- What is expected
Throughout the listing below, show every line in which "menu" occurs.

- Materials provided
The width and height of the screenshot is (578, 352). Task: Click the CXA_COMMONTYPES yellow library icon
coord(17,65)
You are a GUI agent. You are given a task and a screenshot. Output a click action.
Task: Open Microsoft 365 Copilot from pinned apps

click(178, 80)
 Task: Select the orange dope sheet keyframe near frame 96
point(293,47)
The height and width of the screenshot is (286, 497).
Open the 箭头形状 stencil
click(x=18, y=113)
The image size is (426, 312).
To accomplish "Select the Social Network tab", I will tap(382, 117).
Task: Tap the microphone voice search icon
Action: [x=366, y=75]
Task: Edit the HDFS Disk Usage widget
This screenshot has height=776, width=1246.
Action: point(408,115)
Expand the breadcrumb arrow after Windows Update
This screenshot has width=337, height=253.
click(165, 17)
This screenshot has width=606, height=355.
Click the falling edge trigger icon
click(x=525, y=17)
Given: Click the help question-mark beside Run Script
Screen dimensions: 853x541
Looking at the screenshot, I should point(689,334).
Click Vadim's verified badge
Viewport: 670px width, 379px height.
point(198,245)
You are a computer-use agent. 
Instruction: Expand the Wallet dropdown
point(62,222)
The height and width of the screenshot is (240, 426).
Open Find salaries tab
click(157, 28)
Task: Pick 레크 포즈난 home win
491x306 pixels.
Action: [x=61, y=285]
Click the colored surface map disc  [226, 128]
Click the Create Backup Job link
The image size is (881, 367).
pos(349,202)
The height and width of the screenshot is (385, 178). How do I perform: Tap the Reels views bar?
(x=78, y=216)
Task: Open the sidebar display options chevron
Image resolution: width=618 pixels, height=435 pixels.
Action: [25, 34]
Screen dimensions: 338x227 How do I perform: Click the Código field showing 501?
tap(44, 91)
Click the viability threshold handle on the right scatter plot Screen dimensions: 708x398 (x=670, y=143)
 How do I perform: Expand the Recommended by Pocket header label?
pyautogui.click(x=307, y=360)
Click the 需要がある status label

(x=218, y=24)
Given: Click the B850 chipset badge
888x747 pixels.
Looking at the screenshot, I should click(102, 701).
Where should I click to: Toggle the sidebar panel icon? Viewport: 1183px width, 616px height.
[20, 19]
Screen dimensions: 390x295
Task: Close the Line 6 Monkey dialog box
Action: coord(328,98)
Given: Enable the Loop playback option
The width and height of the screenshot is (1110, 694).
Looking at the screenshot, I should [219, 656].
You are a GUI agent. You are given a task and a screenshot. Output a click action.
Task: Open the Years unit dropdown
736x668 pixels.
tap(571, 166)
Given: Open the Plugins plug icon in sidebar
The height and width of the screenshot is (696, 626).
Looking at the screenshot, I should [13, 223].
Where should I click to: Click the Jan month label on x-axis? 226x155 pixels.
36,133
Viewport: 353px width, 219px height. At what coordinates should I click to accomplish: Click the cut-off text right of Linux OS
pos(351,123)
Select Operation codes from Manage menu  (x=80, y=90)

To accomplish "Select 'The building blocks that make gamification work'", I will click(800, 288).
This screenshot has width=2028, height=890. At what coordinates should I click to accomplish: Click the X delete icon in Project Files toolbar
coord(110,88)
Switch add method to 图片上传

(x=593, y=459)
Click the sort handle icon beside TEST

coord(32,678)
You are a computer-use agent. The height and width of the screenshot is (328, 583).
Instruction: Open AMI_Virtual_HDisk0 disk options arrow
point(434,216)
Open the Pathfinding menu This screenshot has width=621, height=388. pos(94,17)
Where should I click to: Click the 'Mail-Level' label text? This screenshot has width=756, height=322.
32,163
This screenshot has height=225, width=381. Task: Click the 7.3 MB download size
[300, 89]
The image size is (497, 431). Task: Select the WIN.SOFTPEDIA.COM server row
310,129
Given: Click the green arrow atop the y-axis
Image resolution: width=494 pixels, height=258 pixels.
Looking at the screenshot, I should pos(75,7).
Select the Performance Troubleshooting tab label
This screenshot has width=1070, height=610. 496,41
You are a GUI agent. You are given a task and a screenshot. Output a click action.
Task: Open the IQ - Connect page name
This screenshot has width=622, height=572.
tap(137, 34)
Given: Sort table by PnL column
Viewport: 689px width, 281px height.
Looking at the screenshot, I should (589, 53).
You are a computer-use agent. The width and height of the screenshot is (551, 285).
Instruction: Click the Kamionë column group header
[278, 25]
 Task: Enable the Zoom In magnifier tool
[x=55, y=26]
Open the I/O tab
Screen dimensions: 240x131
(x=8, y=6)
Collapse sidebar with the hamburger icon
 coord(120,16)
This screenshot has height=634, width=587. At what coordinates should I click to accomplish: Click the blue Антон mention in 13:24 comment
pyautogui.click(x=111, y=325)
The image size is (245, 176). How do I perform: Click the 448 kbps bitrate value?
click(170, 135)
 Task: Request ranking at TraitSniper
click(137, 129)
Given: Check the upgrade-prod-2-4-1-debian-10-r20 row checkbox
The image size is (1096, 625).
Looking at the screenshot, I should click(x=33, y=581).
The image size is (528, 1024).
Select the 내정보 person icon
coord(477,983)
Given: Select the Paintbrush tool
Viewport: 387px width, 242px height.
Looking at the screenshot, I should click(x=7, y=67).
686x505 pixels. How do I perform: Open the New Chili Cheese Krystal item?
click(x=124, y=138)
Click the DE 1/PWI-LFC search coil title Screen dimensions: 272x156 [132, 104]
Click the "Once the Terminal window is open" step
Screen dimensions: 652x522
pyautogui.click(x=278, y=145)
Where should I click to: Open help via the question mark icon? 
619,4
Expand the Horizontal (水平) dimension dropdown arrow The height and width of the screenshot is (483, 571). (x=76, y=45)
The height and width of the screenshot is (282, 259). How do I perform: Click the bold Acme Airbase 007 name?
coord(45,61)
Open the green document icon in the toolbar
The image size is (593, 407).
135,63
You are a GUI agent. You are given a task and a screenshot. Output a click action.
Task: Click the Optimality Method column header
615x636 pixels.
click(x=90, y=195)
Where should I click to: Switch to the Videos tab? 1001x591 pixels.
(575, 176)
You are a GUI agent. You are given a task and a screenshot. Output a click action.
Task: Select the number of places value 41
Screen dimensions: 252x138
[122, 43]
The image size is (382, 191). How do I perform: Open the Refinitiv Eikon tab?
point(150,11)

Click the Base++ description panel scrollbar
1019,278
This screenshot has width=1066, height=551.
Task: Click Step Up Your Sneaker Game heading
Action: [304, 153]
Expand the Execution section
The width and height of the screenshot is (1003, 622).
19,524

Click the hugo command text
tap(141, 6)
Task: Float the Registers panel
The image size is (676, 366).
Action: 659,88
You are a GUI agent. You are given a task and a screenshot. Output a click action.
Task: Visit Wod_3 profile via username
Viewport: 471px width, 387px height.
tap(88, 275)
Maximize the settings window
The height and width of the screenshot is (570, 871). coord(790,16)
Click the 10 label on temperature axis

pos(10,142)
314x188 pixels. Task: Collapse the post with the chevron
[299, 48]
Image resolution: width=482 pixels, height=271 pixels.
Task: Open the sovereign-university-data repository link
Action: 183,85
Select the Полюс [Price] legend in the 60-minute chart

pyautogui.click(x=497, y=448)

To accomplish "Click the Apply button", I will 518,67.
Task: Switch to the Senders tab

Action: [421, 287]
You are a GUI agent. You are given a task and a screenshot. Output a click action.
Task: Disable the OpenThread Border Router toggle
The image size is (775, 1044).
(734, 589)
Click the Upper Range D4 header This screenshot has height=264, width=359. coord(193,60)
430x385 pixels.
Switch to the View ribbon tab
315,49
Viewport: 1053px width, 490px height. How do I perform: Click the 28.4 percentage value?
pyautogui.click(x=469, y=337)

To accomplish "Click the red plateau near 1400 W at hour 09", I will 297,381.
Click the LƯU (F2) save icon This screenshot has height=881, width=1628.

- Task solution
Select Operation codes from Manage menu  (x=80, y=90)
Open the Pathfinding menu This screenshot has width=621, height=388. pos(94,17)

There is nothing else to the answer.